EXCERPT TO READ:
========
In a rally cry to Labour faithful, Jacinda Ardern has painted an ambitious vision of the future she says could be reality if New Zealanders "stick to our plan".
But her 2030 vision includes an area which has worsened under Labour's watch.
Ardern imagines a country without a housing waitlist, a list which has nearly quadrupled since the last election, despite Labour building roughly 4000 new state houses.
She also envisions a country "where children living in poverty has halved", with swimmable rivers and 100 percent renewable energy, and without health inequalities or Covid-19.
"It's a future that is not so distant, if we stick together, and if we stick to our plan," Ardern said.
Hundreds of Labour supporters packed the Michael Fowler Centre in Wellington on Sunday afternoon for the party's largest election rally of the restarted campaign.
Ardern also took aim at the National Party in her speech, describing the opposition as distracted.
"The alternative is an opposition party that is focused on itself, that has lost its focus on economic responsibility and produced a plan with an $8 billion hole," she said.
"Mistakes like that cannot be laughed away, they threaten our economic recovery and put health and education at risk."
========
EXTRACTED RECORDS:
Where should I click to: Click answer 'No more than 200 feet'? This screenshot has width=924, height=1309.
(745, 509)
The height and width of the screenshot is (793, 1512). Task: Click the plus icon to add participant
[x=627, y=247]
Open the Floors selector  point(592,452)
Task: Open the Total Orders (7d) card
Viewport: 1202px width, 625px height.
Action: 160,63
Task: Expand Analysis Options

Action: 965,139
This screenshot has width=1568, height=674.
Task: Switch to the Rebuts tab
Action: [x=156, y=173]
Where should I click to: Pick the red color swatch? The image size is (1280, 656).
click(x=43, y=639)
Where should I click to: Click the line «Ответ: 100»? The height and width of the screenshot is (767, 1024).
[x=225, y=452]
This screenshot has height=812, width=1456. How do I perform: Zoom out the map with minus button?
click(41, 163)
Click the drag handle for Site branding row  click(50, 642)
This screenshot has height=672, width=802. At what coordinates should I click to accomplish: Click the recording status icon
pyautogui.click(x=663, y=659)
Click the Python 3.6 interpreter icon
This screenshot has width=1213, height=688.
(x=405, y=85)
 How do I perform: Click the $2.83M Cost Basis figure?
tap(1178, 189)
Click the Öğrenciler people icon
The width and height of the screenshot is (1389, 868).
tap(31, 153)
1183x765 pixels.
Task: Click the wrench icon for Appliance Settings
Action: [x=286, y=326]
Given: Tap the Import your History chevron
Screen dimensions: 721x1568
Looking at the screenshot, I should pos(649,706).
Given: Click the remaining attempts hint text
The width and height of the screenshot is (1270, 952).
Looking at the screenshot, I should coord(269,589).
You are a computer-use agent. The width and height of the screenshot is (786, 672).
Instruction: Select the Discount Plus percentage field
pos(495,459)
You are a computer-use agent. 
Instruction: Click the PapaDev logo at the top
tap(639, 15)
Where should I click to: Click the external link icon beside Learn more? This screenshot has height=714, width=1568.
========
WORK ORDER: Summarize the article above on Jacinda Ardern's Wellington rally speech in two sentences.

TASK ANSWER: At a Labour rally at Wellington's Michael Fowler Centre, Jacinda Ardern described a 2030 vision of a New Zealand with no housing waitlist, halved child poverty, swimmable rivers, 100 percent renewable energy, and no health inequalities or Covid-19, which she said was within reach if New Zealanders stick to Labour's plan. She also criticized the National Party as distracted and said it had produced a plan with an $8 billion hole, while the housing waitlist she hopes to eliminate has nearly quadrupled since the last election.